Sometimes Catholics are accused of teaching "original guilt" rather than "original sin." Are then human babies "guilty" of original sin? Let's take a look at the Council of Trent.
The infallible Council of Trent (Session V, 5) regarding original sin reads:
If any one denies, that, by the grace of our Lord Jesus Christ, which is conferred in baptism, the reatum of original sin is remitted; or even asserts that the whole of that which has the true and proper nature of sin is not taken away; but says that it is only rased, or not imputed; let him be anathema.
Many English translations of this anathema inaccurately read "the guilt of original sin is remitted," and this has led to much confusion.
The original Latin of the Council reads "reatum originalis peccati remitti."
This is important because the term "reatus" does not strictly mean "guilt."
- In Roman law "reatus" means liable to or indicted or a penal sentence.
- Alternatively, the Latin word "culpa" means an actual act of wrongdoing.
Reatus refers state that accrues as a consequence of a culpa. In Justinian legal terminology (subsequently adopted by the Church), these two words have the following meanings.

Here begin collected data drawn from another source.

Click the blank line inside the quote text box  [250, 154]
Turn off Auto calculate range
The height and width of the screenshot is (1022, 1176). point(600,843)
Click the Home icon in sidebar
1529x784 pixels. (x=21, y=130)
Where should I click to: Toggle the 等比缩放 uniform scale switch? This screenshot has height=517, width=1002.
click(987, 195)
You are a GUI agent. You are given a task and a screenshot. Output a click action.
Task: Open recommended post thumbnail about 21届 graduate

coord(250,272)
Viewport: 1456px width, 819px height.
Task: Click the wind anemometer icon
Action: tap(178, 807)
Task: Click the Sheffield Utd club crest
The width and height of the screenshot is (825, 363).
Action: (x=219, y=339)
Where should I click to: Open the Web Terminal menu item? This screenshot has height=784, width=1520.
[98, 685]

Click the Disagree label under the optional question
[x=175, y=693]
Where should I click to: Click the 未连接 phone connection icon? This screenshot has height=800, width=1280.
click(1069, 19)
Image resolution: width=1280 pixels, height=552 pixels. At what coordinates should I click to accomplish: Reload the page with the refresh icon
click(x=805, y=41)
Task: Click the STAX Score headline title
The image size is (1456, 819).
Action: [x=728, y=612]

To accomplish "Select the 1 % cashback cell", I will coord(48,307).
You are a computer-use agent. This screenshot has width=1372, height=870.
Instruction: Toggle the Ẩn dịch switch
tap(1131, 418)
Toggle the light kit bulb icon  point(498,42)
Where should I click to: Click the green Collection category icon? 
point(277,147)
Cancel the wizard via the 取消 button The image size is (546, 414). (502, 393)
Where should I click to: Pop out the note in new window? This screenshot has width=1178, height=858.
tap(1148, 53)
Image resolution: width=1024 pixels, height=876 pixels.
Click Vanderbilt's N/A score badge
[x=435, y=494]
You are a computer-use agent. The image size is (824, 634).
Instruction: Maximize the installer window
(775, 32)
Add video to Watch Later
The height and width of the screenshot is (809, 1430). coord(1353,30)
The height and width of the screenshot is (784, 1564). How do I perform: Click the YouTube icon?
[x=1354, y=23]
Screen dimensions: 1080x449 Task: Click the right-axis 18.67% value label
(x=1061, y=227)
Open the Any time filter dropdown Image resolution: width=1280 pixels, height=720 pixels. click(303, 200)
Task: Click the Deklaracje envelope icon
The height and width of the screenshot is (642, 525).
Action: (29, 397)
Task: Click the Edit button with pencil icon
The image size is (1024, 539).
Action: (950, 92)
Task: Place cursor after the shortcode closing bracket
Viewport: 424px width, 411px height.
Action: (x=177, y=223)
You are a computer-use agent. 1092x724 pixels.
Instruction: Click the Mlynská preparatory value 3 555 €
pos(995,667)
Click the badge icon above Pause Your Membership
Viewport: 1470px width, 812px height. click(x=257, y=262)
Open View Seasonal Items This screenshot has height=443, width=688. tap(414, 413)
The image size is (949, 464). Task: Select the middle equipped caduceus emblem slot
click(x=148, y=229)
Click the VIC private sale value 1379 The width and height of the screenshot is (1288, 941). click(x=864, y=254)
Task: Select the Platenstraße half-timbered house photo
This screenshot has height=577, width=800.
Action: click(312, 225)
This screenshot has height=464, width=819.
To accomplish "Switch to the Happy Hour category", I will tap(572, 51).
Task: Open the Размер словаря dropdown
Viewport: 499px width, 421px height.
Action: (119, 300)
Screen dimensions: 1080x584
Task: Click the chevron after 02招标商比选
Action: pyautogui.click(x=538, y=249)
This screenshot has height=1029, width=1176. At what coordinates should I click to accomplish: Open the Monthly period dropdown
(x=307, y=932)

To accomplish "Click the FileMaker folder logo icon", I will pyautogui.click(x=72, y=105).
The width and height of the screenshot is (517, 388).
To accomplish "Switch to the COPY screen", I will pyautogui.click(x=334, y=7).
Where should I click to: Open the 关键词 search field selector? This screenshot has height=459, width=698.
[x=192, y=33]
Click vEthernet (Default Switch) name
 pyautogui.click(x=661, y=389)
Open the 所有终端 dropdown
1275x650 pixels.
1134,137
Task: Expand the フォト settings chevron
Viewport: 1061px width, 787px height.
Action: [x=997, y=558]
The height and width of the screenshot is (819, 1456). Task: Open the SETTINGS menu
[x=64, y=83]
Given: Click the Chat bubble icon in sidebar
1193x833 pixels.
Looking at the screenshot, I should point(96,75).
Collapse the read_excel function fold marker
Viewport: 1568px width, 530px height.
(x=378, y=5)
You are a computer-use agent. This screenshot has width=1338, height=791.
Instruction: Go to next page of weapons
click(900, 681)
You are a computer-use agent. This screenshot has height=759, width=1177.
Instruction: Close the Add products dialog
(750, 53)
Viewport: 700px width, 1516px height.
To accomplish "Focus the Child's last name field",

- Reatus culpa is guilt associated with the sentence (that is, culpability)
- Reatus poena is the penalty of the sentence (the word penalty comes from poena)
For example, if a man robbed a store, the "reatus culpa" would be his personally act of actually stealing the money - he is declared guilty. Now the "reatus poena" would be the penalty or sentence associated with the crime, for example, two years in prison.
Now with Adam and Eve, they incurred the personal guilt (reatus culpa) of original sin and also the penalty (reatus poena).
All their children (i.e. all human babies) receive only the penalty of sin (reatus poena), which is defined as being without grace, subject to suffering and death, etc. If you not convinced, simply note that human babies die, suffer, and become sick. As they attain the operation of reason and language, they universally commit sins. Lamentably, none of us are not living the life of paradise. Each baby is not guilty of eating the forbidden fruit, but each baby does receive the penalty of that sin.
Now then, occasionally you will see some Catholic authors using "culpa" in reference to original sin. Here, however, they usually clarify it by adding "culpa contracta," which is a special phrase and it does not mean personal guilt, but "contracted" guilt by association. So then, cupla contracta = reatus poena.
Your head is probably spinning. I apologize.
Let me break it down in three simple bullet points:
- Adam and Eve received the personal guilt for the first sin. Babies are not strictly "culpable" for the first sin.
- However, babies do receive the penalty (reatus poena) of Adam's sin. Babies do not come equipped with sanctifying grace, the preternatural gifts, they die, and they will sin when they are older.
- The Eastern Orthodox accusation that we Catholics believe in "original guilt" or "guilty babies" is false. Likewise, the Calvinist doctrine of "total depravity" (stating that humans fell from their "nature") is also a grave error.